Sciensano a analysé les eaux usées dans plusieurs stations d’épuration du pays, afin d’élaborer un cadastre de la consommation des drogues en Belgique. Une étude réalisée du 24 au 30 mars 2025, qui donne une image des tendances au niveau de la population.
Pour la première fois, l’Institut de Santé publique Sciensano, a analysé les eaux usées de dix-sept stations d’épuration à travers tout le pays, pour mesurer la consommation de drogues en Belgique. Une analyse, qui montre l’ampleur du phénomène.
« Traditionnellement, la consommation de drogues dans la population est étudiée par des enquêtes, des enregistrements hospitaliers ou encore des chiffres de la police. Les résultats de cette première analyse nationale des drogues dans les eaux usées complètent ainsi ces données existantes afin d’avoir une idée plus complète de la consommation des drogues en Belgique. Les données relatives aux eaux usées confirment sans conteste des indications issues d'enquêtes bien établies : la cocaïne, la MDMA et la kétamine sont largement consommées dans toutes les régions du pays, la consommation d'amphétamines est plus limitée et celle de méthamphétamines est plus rare. Les variations quotidiennes des concentrations mesurées établissent un lien supplémentaire entre la cocaïne et la MDMA et leur consommation dans les lieux de vie nocturne. L'amphétamine et, contrairement à d'autres recherches existantes, la kétamine semblent moins liées à une consommation typique le week-end », explique David Perez, qui est collaborateur scientifique chez Sciensano.
Une tendance, confirmée dans les échantillons prélevés à la station d’épuration de Montignies-sur-Sambre.
« Les substances psychoactives dans les eaux usées de Charleroi montrent une forte présence de cocaïne et de crack. Les analyses concernant la MDMA et l’amphétamine sont plutôt faible, tandis que le niveau de la kétamine est dans la moyenne », ajoute David Perez.
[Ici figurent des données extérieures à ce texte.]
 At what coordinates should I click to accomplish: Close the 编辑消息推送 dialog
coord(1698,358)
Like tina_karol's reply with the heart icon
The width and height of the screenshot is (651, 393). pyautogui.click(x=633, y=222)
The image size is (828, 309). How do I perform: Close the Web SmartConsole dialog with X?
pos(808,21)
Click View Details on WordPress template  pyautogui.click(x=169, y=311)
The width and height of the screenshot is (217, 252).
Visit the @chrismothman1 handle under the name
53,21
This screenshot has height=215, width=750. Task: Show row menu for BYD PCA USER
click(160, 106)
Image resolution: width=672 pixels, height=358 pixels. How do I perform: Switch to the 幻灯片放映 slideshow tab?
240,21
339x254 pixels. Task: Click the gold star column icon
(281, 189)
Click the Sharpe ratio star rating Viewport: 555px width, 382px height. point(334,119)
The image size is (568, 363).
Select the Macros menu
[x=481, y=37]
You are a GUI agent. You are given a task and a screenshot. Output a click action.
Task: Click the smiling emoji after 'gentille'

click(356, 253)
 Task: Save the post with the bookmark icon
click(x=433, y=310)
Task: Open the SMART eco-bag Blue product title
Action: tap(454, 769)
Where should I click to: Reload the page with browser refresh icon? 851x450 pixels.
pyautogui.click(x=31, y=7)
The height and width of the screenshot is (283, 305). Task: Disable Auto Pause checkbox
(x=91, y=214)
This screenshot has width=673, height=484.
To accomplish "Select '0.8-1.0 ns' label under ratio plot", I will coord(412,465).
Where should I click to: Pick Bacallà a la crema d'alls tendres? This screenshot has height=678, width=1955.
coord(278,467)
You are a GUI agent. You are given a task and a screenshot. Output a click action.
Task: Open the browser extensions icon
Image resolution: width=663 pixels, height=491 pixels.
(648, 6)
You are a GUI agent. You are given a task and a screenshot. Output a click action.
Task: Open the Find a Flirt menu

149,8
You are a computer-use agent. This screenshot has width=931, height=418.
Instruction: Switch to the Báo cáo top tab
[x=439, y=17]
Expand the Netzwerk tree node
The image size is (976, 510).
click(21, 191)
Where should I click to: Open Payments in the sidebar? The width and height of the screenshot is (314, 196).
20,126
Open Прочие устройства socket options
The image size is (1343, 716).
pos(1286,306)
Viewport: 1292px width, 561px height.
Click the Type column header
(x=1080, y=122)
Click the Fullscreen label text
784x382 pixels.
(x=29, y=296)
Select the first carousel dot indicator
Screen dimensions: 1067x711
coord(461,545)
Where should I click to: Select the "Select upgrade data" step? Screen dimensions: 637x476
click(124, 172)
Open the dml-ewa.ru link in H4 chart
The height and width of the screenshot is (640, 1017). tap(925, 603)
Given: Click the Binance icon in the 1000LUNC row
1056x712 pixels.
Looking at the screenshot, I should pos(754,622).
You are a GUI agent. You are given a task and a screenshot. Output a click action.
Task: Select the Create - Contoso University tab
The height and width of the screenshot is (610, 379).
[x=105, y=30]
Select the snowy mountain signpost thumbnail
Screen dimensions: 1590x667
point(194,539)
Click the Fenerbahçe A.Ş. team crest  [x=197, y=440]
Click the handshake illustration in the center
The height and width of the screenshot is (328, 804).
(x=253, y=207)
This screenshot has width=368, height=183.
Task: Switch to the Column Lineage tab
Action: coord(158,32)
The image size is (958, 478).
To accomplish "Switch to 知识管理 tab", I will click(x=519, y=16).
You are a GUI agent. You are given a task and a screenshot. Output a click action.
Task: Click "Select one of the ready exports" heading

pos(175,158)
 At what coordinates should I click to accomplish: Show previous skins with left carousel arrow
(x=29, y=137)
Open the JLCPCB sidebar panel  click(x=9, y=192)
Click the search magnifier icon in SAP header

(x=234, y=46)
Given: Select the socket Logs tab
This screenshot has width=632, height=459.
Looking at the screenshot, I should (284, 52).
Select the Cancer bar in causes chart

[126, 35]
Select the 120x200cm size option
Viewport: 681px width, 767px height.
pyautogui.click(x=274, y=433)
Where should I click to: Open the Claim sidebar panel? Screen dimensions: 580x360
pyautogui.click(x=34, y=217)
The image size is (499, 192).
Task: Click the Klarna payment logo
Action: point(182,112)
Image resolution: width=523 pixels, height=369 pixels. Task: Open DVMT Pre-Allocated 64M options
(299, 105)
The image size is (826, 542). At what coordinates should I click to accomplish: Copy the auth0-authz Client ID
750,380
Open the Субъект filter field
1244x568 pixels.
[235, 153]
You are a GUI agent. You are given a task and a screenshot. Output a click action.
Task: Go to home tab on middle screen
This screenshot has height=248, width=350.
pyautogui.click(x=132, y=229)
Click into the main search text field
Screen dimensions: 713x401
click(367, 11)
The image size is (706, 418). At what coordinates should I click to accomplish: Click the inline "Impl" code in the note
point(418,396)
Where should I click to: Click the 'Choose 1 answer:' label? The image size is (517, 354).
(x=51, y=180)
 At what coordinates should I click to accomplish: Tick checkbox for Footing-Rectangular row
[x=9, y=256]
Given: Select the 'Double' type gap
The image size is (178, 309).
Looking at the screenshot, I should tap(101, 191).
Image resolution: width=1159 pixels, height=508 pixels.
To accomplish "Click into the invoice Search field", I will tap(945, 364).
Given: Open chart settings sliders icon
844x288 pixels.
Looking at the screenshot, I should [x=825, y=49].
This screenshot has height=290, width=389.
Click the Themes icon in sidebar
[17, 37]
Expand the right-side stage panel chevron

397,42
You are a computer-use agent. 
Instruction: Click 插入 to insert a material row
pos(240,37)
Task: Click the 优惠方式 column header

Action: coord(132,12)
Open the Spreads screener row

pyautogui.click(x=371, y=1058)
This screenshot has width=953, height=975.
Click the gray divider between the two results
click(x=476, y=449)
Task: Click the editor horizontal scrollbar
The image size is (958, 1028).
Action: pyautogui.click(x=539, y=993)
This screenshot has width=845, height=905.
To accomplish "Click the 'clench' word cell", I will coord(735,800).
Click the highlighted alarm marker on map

Comme quoi, les égouts peuvent être de précieux indicateurs.
« Lorsque des drogues illicites sont consommées, elles sont transformées dans l'organisme en produits de dégradation métaboliques spécifiques à l'être humain, appelés biomarqueurs, et excrétées via les toilettes dans le réseau d'égouts. En mesurant autant que possible ces biomarqueurs spécifiques à l'être humain, il est possible de surveiller la consommation réelle de drogues plutôt que le rejet direct de drogues illégales dans le réseau d'égouts. En théorie, toute drogue consommée et excrétée peut être surveillée », indique à nouveau David Perez.
Afin de maximaliser davantage les données de consommation de drogues en Belgique, des mesures n’analyse répétées seront nécessaires à partir des stations d’épuration, afin d’effectuer des comparaisons sur plusieurs années.
« Les résultats de la campagne de surveillance de 2025 confirment d’une manière analytique ce que des enquêtes précédentes indiquaient déjà et ils jettent un regard nouveau sur des phénomènes spécifiques. Pour tirer un maximum de ces données précieuses, des mesures répétées sont nécessaires durant la même période de l’année. Cela permet à Sciensano de suivre rigoureusement les évolutions dans la consommation des drogues et de suivre les tendances sur plusieurs années. Cela permet également d’évaluer l’impact des mesures politiques ou des développements internationaux », conclut David Perez.